Nystuen at right entertained at the Thanksgiving dinner Saturday at the Paynesville Area High School.
Nystuen thinks saw music probably originated in the Appalachian Mountains of the United States. "People were humble and had to make do with what they had. Mountain people made music with pitchforks, glasses, and saws," he said.
Nystuen first heard someone play the saw on a radio program when he was a sophomore in high school in Canada.
"I was home from school with a broken leg and heard the music on the radio. I asked dad about the music," he said. Nystuen thought he would like to learn how to play the saw. Upon hearing this, his father went to the basement and found him a saw. They then went out and purchased a bow.
"Learning to play was hit and miss. They don't write music books for saws," Nystuen joked. "I discovered that I could change the key by the way I bent the saw and the position of the bow. When you bow the saw up and play on the wider end near the handle, you get lower notes. On the upper end of the saw, the notes are higher," he explained.
Nystuen said he uses a horse hair bow to play the saw.
"Some saws play better than others," he said. "I purchased a newer saw once and found dad's old saw sounded better. I returned the new saw to the store."
"Clerks in hardware stores think I'm strange. I used to check out the saws in hardware stores.
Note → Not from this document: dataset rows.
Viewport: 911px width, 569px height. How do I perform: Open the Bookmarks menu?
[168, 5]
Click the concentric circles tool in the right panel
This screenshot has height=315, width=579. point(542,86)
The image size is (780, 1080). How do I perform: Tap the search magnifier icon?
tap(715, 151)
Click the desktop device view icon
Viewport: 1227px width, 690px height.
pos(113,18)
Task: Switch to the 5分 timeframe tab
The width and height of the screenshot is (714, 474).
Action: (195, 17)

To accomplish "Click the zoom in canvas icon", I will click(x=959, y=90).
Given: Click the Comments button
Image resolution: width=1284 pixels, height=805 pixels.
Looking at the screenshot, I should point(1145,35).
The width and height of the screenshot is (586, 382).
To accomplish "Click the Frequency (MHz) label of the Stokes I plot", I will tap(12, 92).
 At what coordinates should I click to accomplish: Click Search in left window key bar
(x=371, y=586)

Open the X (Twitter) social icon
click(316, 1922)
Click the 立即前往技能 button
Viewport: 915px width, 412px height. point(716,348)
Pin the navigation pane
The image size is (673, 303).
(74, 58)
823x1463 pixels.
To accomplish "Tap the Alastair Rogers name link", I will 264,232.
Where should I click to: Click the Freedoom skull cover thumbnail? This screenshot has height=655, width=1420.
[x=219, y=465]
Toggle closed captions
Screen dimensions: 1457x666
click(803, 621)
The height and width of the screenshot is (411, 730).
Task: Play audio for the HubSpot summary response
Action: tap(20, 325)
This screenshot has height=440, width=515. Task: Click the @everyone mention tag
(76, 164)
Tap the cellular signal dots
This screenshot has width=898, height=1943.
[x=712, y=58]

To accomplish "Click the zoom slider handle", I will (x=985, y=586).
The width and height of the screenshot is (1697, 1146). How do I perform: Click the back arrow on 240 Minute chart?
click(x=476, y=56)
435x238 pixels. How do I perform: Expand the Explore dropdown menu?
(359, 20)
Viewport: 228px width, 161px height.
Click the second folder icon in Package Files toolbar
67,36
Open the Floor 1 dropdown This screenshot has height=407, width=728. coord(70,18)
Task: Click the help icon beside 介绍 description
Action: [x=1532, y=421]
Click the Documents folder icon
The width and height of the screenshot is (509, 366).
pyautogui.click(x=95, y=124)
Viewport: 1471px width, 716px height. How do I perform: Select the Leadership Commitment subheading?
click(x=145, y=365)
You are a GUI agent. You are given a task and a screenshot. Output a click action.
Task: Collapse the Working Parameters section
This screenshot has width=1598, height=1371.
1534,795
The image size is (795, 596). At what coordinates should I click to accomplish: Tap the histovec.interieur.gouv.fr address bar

They would find me plunking on saws and give me weird looks," Nystuen said.
A hazard of playing saws is that he snags his pants on the blade.
In addition to his saw playing, Nystuen showed those attending the Thanksgiving dinner a Salmodican, an old instrument from Norway. It was made and brought to this country by Haldo Einsarsen Grotte, a klokker (song leader). A Salmodican is a hollowed rectangular beam with a single cat gut string. It is sounded with a horse hair bow.
Nystuen carefully played a short tune on the Salmodican then went back to playing his saw for the audience. Accompanying Nystuen was Paula Geier on the piano.
Nystuen and his wife, Nancy, have been coming to the Paynesville area for 20 years. They have a cabin on Horseshoe Lake and attended Paynesville Lutheran Church while on vacation.
After retiring in August from his position as a minister in Cumberland, Wis., the Nystuens opted to turn their summer cabin into a year-round home.
"Retired life is just great," he said with a broad smile. "I have good memories of the Paynesville area, and it is fun to be back."